> How to complete this task: Transcribe the material from its first line onward, ending with the line that contains "instagram (70, 2410)" and adding nothing beyond it.

> Data extracts:
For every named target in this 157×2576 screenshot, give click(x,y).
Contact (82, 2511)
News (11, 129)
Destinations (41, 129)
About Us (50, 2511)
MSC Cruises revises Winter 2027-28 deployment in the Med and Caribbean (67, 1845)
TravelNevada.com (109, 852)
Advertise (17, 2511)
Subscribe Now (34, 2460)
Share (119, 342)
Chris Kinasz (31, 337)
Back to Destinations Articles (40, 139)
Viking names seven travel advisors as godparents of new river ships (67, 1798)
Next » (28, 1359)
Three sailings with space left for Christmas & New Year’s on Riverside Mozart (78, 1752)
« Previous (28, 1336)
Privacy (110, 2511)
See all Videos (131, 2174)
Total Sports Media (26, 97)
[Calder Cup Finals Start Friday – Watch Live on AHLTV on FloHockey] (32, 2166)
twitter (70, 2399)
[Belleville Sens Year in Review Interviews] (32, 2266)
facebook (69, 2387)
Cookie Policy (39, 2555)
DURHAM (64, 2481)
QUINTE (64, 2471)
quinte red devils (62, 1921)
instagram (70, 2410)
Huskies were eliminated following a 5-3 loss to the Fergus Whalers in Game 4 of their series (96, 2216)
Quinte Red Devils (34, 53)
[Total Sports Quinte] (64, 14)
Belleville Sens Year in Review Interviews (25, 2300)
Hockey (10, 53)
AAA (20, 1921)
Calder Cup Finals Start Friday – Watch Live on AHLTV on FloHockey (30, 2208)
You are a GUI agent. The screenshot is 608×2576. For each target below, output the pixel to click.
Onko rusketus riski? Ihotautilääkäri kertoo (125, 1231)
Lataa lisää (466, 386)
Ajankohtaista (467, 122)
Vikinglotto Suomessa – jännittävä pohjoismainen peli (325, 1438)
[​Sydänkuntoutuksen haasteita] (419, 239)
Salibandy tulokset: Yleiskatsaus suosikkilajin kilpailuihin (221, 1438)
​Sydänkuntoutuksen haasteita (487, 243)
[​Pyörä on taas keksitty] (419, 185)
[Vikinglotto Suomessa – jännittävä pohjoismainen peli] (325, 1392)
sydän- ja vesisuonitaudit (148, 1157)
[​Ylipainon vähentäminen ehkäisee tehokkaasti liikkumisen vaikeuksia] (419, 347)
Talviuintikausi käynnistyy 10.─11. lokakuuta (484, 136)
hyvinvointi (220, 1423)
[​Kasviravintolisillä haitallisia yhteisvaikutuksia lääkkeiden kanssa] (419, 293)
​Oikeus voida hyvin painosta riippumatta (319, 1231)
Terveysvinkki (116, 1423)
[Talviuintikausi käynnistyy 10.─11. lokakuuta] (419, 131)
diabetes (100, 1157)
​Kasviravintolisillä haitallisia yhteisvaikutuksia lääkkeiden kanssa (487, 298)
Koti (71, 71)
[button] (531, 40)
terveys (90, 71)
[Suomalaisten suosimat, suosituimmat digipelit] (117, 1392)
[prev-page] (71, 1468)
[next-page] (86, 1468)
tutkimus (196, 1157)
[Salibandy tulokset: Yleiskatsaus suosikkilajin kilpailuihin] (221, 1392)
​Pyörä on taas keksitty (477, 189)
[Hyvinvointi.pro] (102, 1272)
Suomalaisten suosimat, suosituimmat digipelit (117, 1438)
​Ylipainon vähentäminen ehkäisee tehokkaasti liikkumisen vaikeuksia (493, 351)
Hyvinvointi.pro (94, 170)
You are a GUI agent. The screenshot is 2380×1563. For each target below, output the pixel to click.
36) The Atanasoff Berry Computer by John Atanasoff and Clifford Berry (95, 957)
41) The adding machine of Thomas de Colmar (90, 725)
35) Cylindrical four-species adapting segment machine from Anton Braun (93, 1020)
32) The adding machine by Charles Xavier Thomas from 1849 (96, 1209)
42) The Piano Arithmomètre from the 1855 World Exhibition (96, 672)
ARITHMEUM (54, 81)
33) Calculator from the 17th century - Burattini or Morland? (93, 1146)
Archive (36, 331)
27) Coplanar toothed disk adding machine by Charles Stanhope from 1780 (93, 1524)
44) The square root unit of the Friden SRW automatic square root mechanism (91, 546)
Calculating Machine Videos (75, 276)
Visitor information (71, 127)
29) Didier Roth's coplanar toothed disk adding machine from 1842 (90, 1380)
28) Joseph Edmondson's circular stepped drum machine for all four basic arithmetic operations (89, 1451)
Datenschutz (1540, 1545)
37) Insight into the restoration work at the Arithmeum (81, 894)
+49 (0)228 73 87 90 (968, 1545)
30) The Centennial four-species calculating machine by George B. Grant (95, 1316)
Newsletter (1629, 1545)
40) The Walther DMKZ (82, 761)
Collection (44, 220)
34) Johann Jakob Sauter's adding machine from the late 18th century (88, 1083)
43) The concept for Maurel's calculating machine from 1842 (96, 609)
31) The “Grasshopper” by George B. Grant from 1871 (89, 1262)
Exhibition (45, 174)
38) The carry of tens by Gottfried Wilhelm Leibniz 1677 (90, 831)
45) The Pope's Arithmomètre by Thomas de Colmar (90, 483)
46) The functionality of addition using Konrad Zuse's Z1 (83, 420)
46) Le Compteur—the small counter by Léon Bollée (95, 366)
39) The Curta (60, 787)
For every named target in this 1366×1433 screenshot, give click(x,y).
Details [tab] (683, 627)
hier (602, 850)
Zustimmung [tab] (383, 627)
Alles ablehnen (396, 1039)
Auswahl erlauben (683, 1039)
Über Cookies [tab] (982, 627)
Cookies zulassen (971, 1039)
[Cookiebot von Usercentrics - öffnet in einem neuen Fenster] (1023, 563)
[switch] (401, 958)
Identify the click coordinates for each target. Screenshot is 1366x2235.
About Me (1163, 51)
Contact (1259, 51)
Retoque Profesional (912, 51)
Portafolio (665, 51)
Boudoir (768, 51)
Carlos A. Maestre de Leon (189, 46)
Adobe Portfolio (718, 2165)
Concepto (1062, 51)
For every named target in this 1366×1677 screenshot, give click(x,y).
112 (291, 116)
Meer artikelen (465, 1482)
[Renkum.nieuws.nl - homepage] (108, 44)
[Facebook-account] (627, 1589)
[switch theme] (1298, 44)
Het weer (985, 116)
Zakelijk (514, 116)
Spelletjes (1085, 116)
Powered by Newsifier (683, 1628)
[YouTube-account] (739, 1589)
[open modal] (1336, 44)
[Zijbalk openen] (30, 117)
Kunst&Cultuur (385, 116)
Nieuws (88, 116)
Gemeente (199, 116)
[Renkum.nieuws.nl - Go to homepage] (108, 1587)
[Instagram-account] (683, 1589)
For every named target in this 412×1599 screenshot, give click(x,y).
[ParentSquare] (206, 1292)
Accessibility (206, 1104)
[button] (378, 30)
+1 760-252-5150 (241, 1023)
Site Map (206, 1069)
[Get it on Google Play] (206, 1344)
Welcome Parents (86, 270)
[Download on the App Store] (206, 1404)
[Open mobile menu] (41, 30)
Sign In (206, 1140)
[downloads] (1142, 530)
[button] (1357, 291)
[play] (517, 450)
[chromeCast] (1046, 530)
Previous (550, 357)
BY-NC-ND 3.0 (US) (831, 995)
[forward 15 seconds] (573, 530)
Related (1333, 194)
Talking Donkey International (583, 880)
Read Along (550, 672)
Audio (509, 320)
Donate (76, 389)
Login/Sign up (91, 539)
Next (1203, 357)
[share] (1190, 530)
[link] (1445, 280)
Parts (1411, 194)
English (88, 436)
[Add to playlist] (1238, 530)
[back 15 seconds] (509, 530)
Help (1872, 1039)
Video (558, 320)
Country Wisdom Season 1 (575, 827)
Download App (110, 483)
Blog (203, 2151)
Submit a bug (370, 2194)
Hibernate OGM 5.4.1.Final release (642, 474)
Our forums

> Problem solution:
For every named target in this 157×2576 screenshot, give click(x,y).
Contact (82, 2511)
News (11, 129)
Destinations (41, 129)
About Us (50, 2511)
MSC Cruises revises Winter 2027-28 deployment in the Med and Caribbean (67, 1845)
TravelNevada.com (109, 852)
Advertise (17, 2511)
Subscribe Now (34, 2460)
Share (119, 342)
Chris Kinasz (31, 337)
Back to Destinations Articles (40, 139)
Viking names seven travel advisors as godparents of new river ships (67, 1798)
Next » (28, 1359)
Three sailings with space left for Christmas & New Year’s on Riverside Mozart (78, 1752)
« Previous (28, 1336)
Privacy (110, 2511)
See all Videos (131, 2174)
Total Sports Media (26, 97)
[Calder Cup Finals Start Friday – Watch Live on AHLTV on FloHockey] (32, 2166)
twitter (70, 2399)
[Belleville Sens Year in Review Interviews] (32, 2266)
facebook (69, 2387)
Cookie Policy (39, 2555)
DURHAM (64, 2481)
QUINTE (64, 2471)
quinte red devils (62, 1921)
instagram (70, 2410)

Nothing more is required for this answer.